火災保険契約の火災発生の偶然性についての主張立証責任

(平成16年12月13日最高裁)

事件番号  平成16(受)988

 

最高裁判所の見解

商法は,火災によって生じた損害はその火災の原因いかんを問わず保険者が

てん補する責任を負い,保険契約者又は被保険者の

悪意又は重大な過失によって生じた損害は保険者が

てん補責任を負わない旨を定めており(商法665条,641条),

火災発生の偶然性いかんを問わず火災の発生によって

損害が生じたことを火災保険金請求権の成立要件とするとともに,

保険契約者又は被保険者の故意又は重大な過失によって

損害が生じたことを免責事由としたものと解される。

 

火災保険契約は,火災によって被保険者の被る損害が甚大なものとなり,

時に生活の基盤すら失われることがあるため,

速やかに損害がてん補される必要があることから締結されるものである。

 

さらに,一般に,火災によって保険の目的とされた財産を失った被保険者が

火災の原因を証明することは困難でもある。

 

商法は,これらの点にかんがみて,保険金の請求者(被保険者)が

火災の発生によって損害を被ったことさえ立証すれば,

火災発生が偶然のものであることを立証しなくても,

保険金の支払を受けられることとする趣旨のものと解される。

 

このような法の趣旨及び前記1(2)記載の本件約款の規定に照らせば,

本件約款は,火災の発生により損害が生じたことを

火災保険金請求権の成立要件とし,同損害が保険契約者,被保険者又は

これらの者の法定代理人の故意又は重大な過失によるもので

あることを免責事由としたものと解するのが相当である。

 

したがって,本件約款に基づき保険者に対して火災保険金の支払を請求する者は,

火災発生が偶然のものであることを主張,

立証すべき責任を負わないものと解すべきである。

 

これと結論において同旨をいう原審の判断は正当である。

所論引用の最高裁平成10年(オ)第897号

同13年4月20日第二小法廷判決・

民集55巻3号682頁,最高裁平成12年(受)第458号

同13年4月20日第二小法廷判決・

裁判集民事202号161頁は,

いずれも本件と事案を異にし,本件に適切でない。

論旨は採用することができない。

(あるコレクションから取り出した項目)
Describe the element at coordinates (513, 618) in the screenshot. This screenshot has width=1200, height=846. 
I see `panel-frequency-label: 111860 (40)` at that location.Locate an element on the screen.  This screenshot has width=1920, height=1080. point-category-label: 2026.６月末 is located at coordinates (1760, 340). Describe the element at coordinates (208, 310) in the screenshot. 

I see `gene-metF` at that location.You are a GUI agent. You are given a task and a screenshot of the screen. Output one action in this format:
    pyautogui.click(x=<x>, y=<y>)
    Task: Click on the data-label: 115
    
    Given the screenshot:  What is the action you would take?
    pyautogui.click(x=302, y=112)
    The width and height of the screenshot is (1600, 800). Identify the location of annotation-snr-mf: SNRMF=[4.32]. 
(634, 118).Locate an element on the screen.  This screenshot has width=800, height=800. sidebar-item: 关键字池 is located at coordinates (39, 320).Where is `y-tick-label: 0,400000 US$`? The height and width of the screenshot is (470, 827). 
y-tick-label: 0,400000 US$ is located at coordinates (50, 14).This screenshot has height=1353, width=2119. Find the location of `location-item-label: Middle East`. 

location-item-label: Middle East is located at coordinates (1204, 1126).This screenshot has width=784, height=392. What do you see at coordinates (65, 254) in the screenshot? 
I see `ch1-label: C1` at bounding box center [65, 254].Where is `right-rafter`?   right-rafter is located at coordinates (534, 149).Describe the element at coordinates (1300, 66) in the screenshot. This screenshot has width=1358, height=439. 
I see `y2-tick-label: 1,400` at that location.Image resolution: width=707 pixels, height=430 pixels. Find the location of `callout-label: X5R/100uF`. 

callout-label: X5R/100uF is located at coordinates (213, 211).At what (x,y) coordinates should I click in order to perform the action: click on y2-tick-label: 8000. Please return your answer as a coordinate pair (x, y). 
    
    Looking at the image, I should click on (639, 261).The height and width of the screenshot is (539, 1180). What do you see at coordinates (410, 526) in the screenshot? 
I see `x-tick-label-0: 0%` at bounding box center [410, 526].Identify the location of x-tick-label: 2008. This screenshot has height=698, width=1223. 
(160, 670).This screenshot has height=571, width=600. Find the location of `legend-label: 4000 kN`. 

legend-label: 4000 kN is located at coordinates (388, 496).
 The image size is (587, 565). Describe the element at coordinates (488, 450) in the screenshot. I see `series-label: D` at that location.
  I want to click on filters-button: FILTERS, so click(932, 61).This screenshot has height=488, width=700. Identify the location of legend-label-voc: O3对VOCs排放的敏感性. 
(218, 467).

課題項目 1.
判決文について、次の問いに答えてください。
(a) 火災保険契約は、どのような必要があることから締結されるものとされていますか？
(b) 一般に、火災で保険の目的とされた財産を失った被保険者にとって、何を証明することが困難だとされていますか？
(c) 結論において同旨をいう原審の判断を、最高裁はどう評価していますか？
課題項目 2. 判決文のうち、「保険金の支払を受けられることとする趣旨のものと解される。」から「あることを免責事由としたものと解するのが相当である。」までの部分をそのまま書き写してください。

想定出力 1.
(a) 速やかに損害がてん補される必要
(b) 火災の原因
(c) 正当である

想定出力 2.
保険金の支払を受けられることとする趣旨のものと解される。

 

このような法の趣旨及び前記1(2)記載の本件約款の規定に照らせば,

本件約款は,火災の発生により損害が生じたことを

火災保険金請求権の成立要件とし,同損害が保険契約者,被保険者又は

これらの者の法定代理人の故意又は重大な過失によるもので

あることを免責事由としたものと解するのが相当である。